● **SET PROBLEM A**: From the post on globalization and the Great Recession, copy the passage that begins at the words "As part of a" and stops after the words "capital as well?".

Bob Cropf

Archive for March, 2009|Monthly archive page

Globalization and the Great Recession

In economics, Obama on March 31, 2009 at 12:47 PM

Back in the golden era before 2001, the International Monetary Fund (IMF) took a hands-off approach to capital controls imposed by national governments. As Sarah Anderson points out:

As part of a broader market fundamentalist agenda, the IMF and the U.S. government once galloped side by side in a crusade to eliminate these controls, which are various measures to reduce volatility by taxing or prohibiting certain cross-border investments. The IMF banned them through loan agreements, while the U.S. government severely restricted their use through bilateral investment treaties and the investment chapters in trade agreements.

The thought was if free trade worked, why not deregulate the flow of capital as well?

The problem was the countries that fare the best in times of financial meltdowns like the one we’re experiencing just so happen to be the countries with more restrictions on capital. The point was empirically proven in the Asian Crisis in the late 1990s. The IMF seemed to learn this lesson and became less dogmatic on the point of regulating capital. The same, however, could not be said for the previous administration, which followed a market fundamentalist line on this issue.

● **SET PROBLEM B**: How many lines of the records contain the string "width"? Reply with the number only.

● **SOURCE RECORDS**:
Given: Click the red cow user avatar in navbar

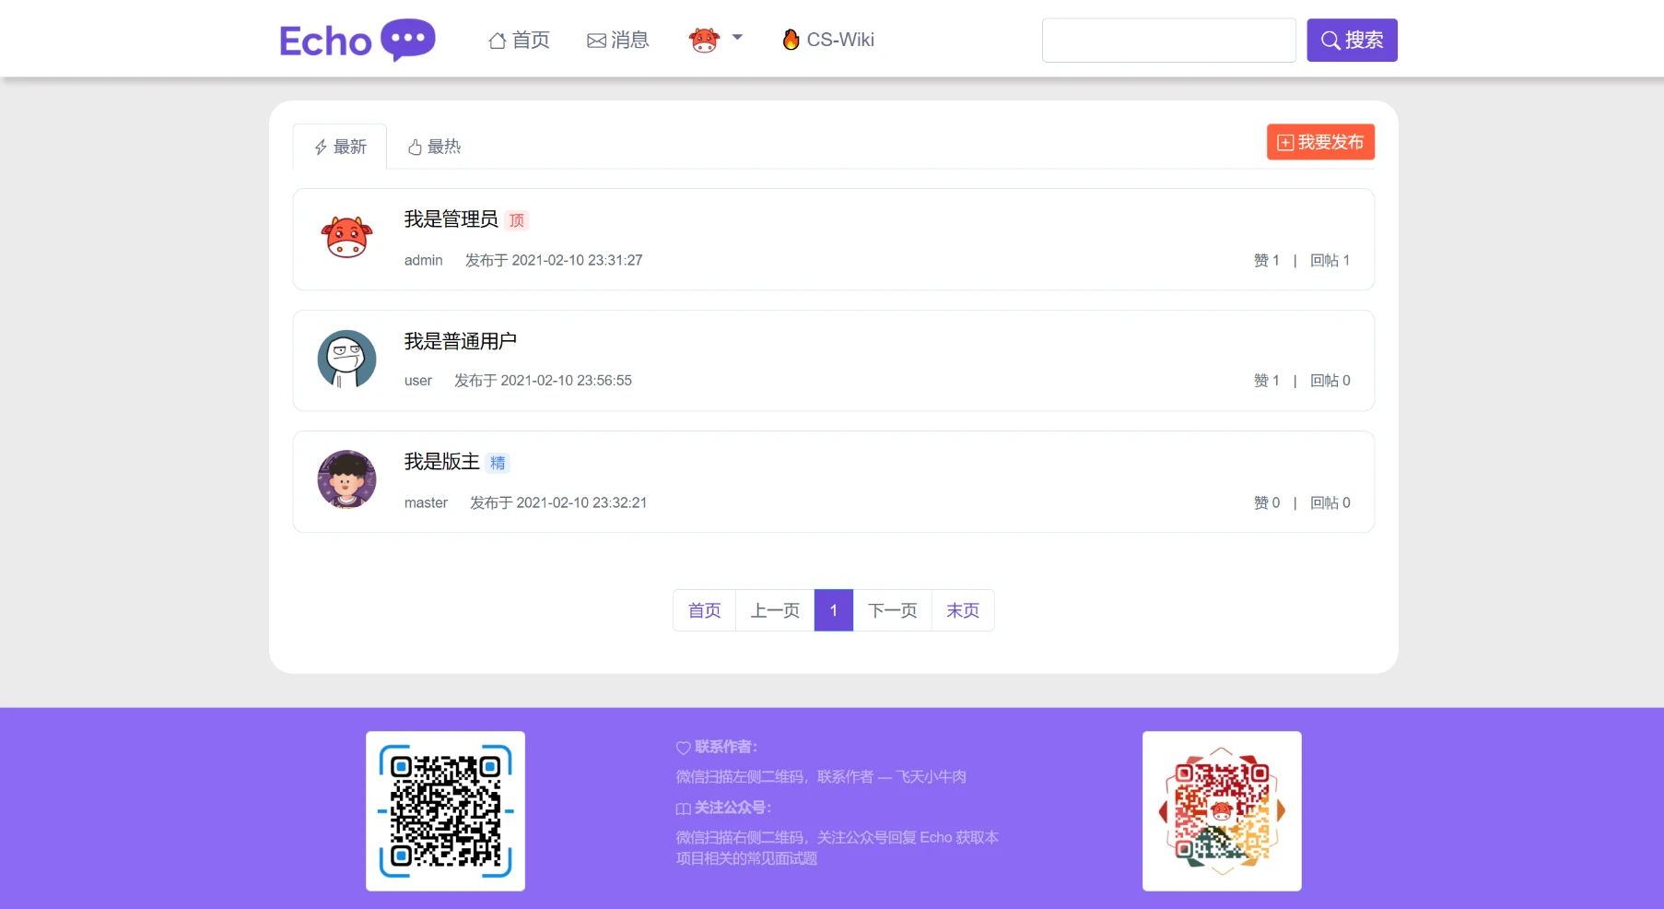Looking at the screenshot, I should click(x=704, y=41).
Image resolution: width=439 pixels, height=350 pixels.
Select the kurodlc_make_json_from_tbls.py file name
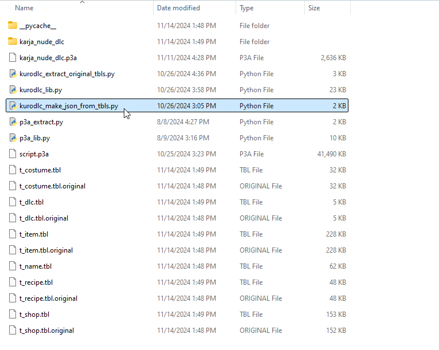coord(69,106)
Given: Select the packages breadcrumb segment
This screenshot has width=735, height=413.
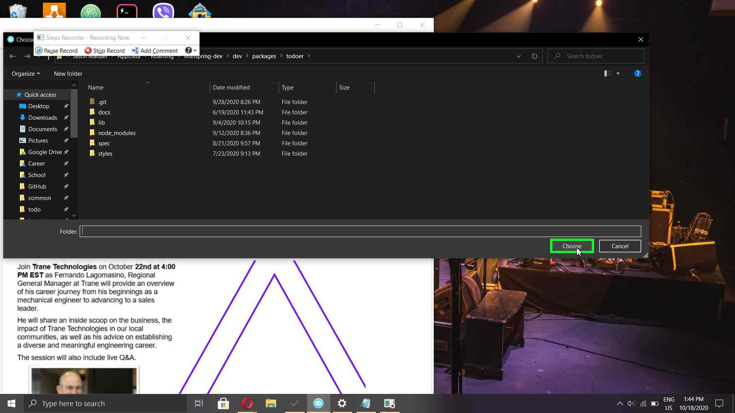Looking at the screenshot, I should (264, 56).
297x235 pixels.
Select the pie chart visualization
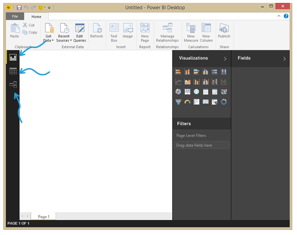pos(178,91)
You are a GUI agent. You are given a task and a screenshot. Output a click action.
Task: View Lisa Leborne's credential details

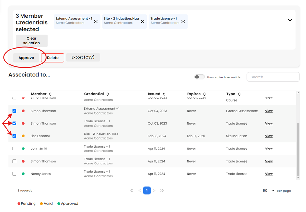point(269,136)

● **FINAL ANSWER A**:
As part of a broader market fundamentalist agenda, the IMF and the U.S. government once galloped side by side in a crusade to eliminate these controls, which are various measures to reduce volatility by taxing or prohibiting certain cross-border investments. The IMF banned them through loan agreements, while the U.S. government severely restricted their use through bilateral investment treaties and the investment chapters in trade agreements.

The thought was if free trade worked, why not deregulate the flow of capital as well?

● **FINAL ANSWER B**: 2